L’enseignement supérieur chinois joue un rôle déterminant dans cette dynamique. En 2019, la Chine comptait plus de 1 800 établissements universitaires, qui ont contribué activement aux performances technologiques du pays. En 2006, ces institutions avaient déjà déposé 4 802 brevets, un chiffre supérieur à celui enregistré en 2024 par les 17 pays membres de l’Organisation Africaine de la Propriété Intellectuelle (OAPI). Ce succès s’explique par une orientation stratégique de la recherche universitaire vers des domaines appliqués et une coopération étroite entre universités et entreprises, favorisant ainsi l’innovation et le transfert technologique.

Ces tendances confirment que la puissance économique ne repose pas uniquement sur
l’exploitation des ressources naturelles. L’innovation, soutenue par un investissement massif en recherche et en éducation, apparaît comme un levier incontournable du développement et de la compétitivité à l’échelle mondiale.

Le Sénégal face au défi de l’innovation : au-delà des ressources naturelles Le lancement de la stratégie nationale du New Deal Technologique, le 24 février 2025, marque une opportunité majeure pour le Sénégal. Ce programme vise à vise à accélérer la transformation numérique du pays et à en faire un moteur clé du développement économique et social. À l’image du cordon ombilical coupé à la naissance, il symbolise une rupture nécessaire avec une dépendance excessive aux ressources naturelles, notamment les hydrocarbures, dont l’exploitation vient à peine de commencer. Pour garantir un développement économique durable, il devient impératif de privilégier l’investissement dans l’innovation technologique et la transformation locale des matières premières.

L’économie sénégalaise repose sur trois grands secteurs : le primaire (agriculture, élevage, pêche, sylviculture), le secondaire (industrie, construction) et le tertiaire (services). Le secteur primaire représente 33,8 % des actifs, avec l’agriculture employant à elle seule 78 % des travailleurs de ce secteur. Pourtant, le secondaire, qui englobe les industries de transformation, ne mobilise que 16,2 % de la population active, et la fabrication agroalimentaire ne concerne que 11,8 % des emplois de ce secteur selon l’Agence Nationale de la Statistique et de la Démographie (ANSD, 2024). Ces chiffres témoignent d’une faible valorisation des produits agricoles sur place.

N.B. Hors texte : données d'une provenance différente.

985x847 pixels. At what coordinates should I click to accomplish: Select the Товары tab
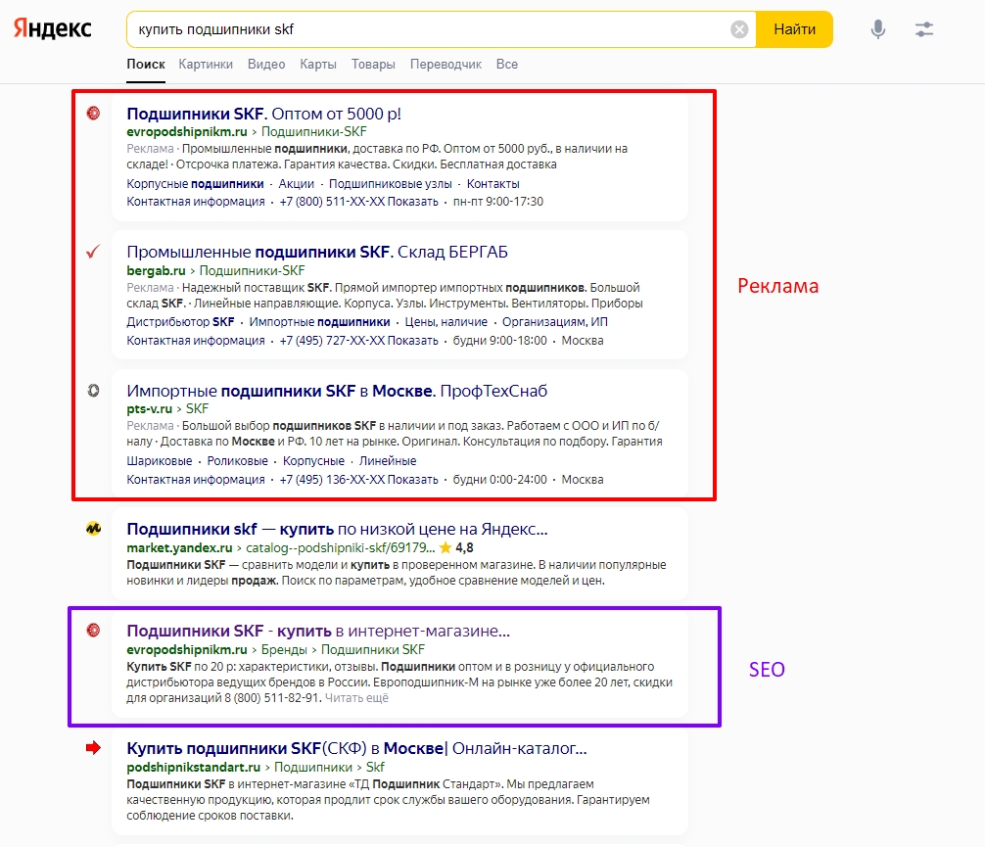click(373, 65)
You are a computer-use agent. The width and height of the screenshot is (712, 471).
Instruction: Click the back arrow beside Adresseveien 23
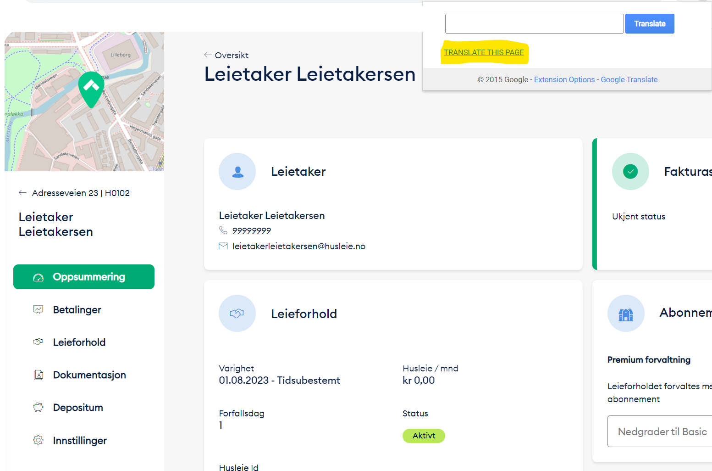point(22,193)
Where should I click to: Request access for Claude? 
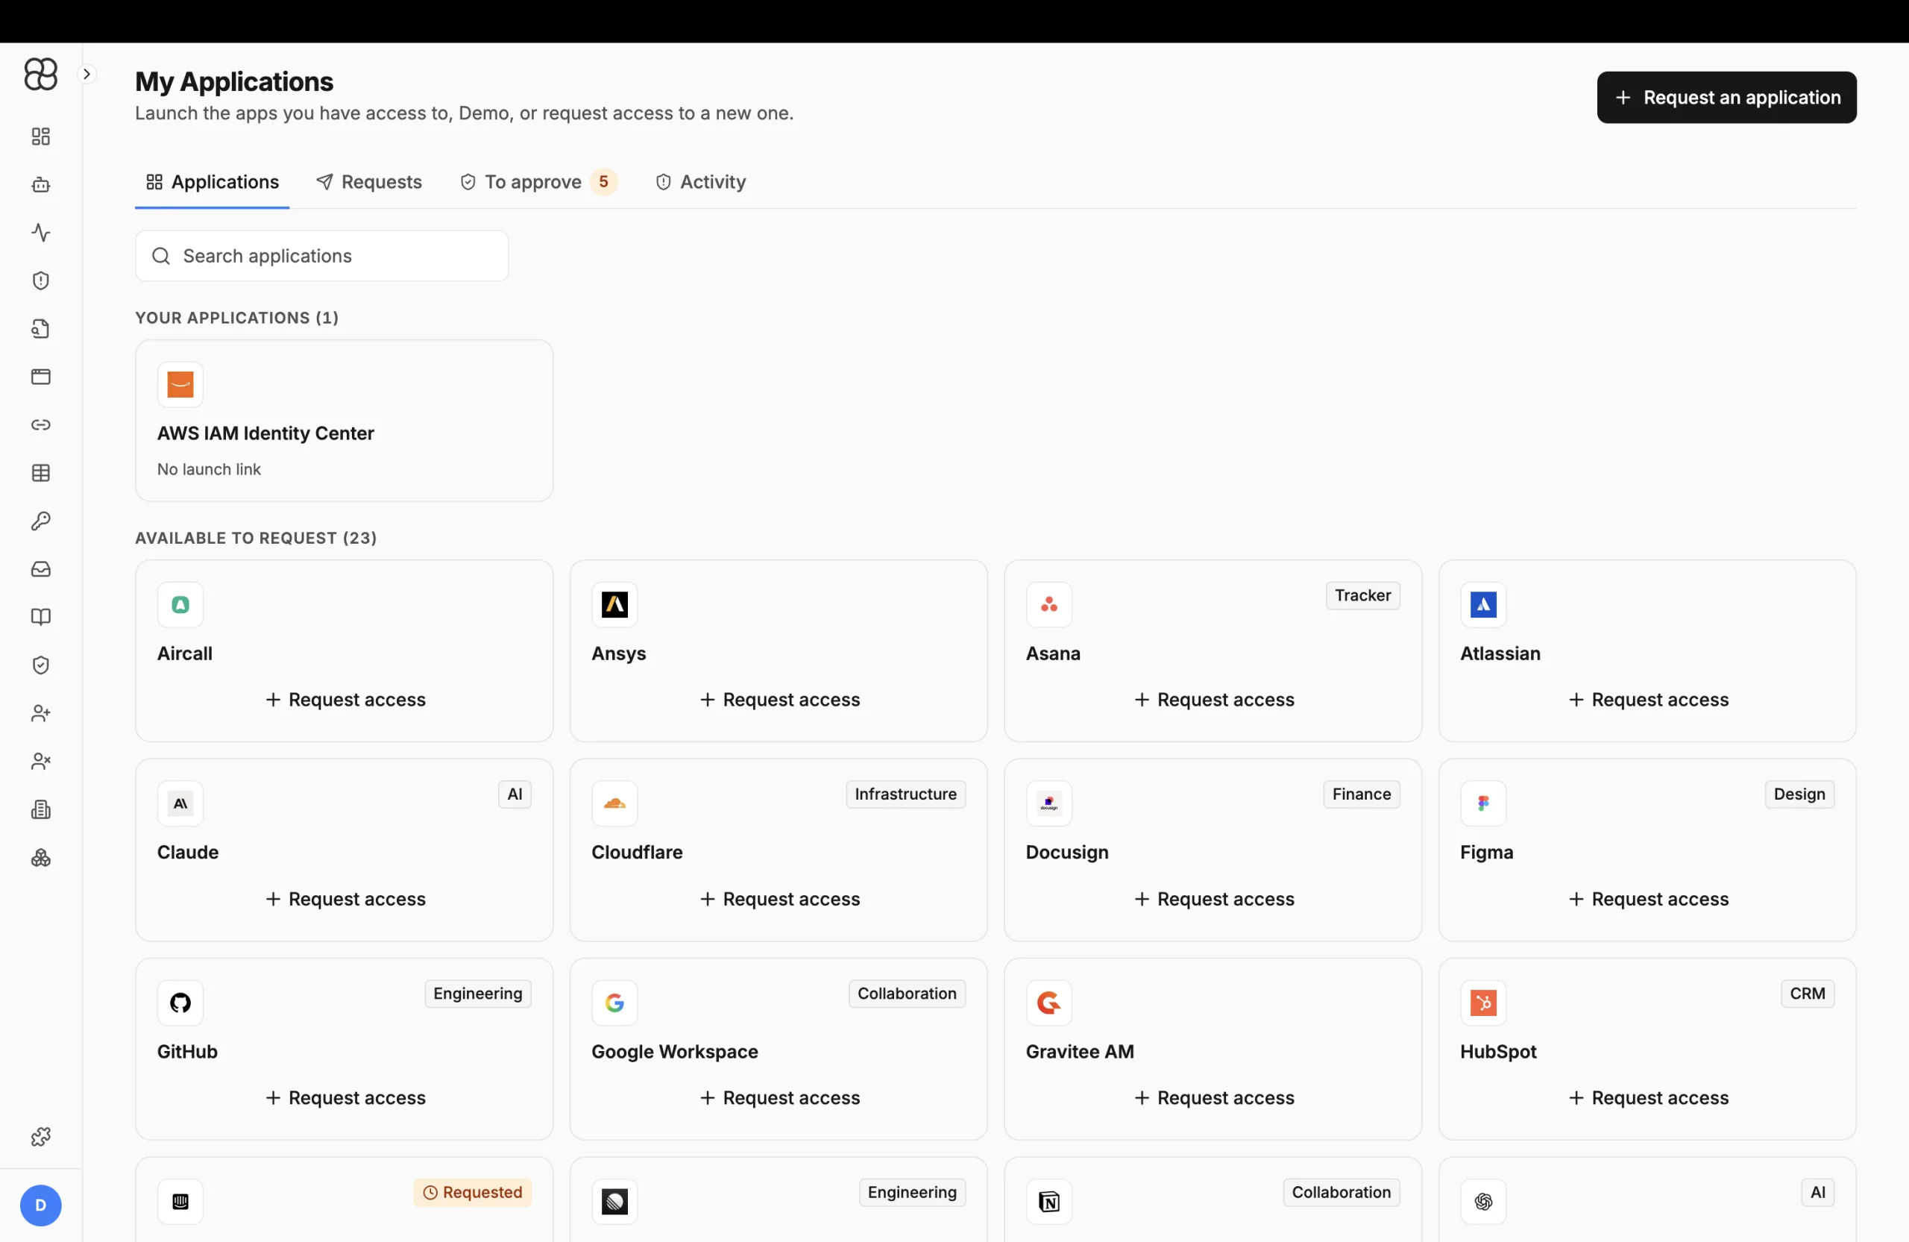pyautogui.click(x=346, y=899)
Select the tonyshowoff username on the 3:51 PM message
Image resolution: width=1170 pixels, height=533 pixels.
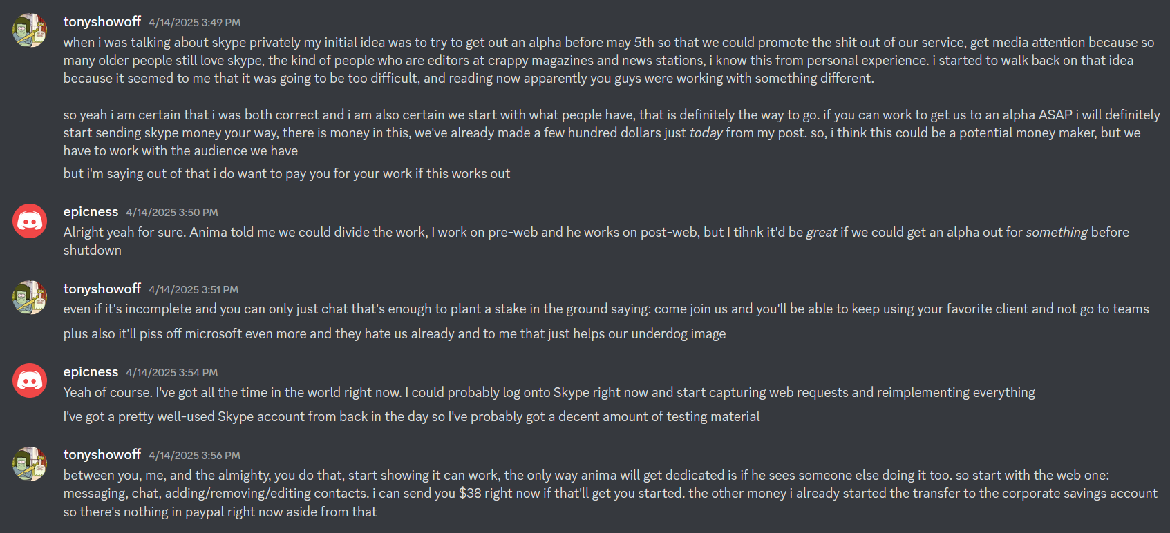[x=102, y=289]
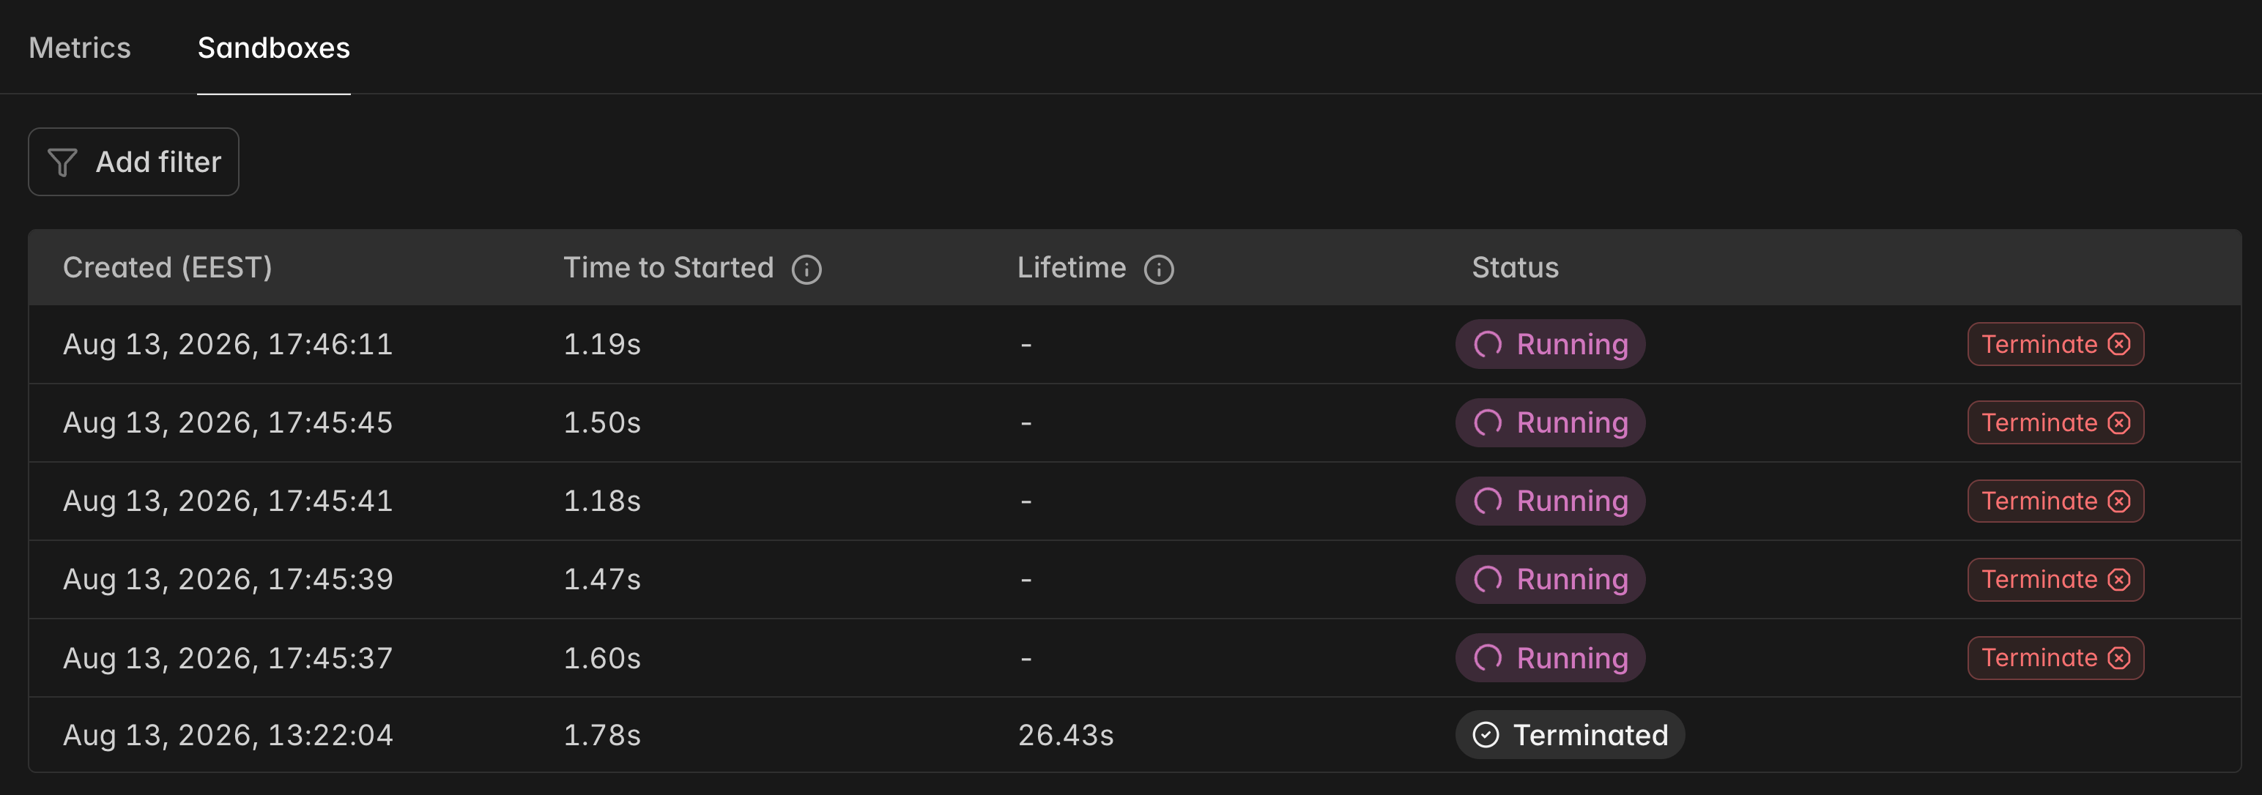Click the x-circle icon for the 17:45:37 sandbox
The width and height of the screenshot is (2262, 795).
(x=2119, y=658)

L’exemple de la filière mangue, l’un des fruits les plus cultivés au Sénégal, illustre parfaitement les limites du modèle actuel. En effet, l’arboriculture fruitière occupe une large part des ménages agricoles, et la culture des manguiers est particulièrement répandue selon l’ANSD (2024) dans des régions comme Kédougou (95,7 % des producteurs), Kaffrine (85,2 %), Kaolack (84,9 %), Thiès (81,9 %), Fatick (81,6 %) et Ziguinchor (79,2 %). Entre 2014 et 2018, la production de mangues a progressé de 125 000 à 133 518 tonnes, avec une croissance annuelle moyenne estimée à 1,7 % (Diop, 2020). Grâce à la diversité des zones de production, le Sénégal bénéficie d’une période de récolte plus longue que celle du Mali et de la Côte d’Ivoire, s’étendant sur six mois au lieu de quatre.

Cependant, la politique actuelle privilégie l’exportation des mangues fraîches au détriment de la transformation locale. Chaque année, entre 19 000 et 21 000 tonnes de mangues sont exportées sous forme brute, alors que la production commerciale atteint environ 50 000 tonnes. Sur le marché intérieur, 25 000 tonnes sont consommées à l’état frais, 4 500 tonnes servent à la production de jus et seulement 500 tonnes sont transformées en mangues séchées selon Mbodj (2024). Une quantité importante de mangues se perd faute d’infrastructures adaptées, de moyens financiers pour les producteurs et d’une politique industrielle ambitieuse.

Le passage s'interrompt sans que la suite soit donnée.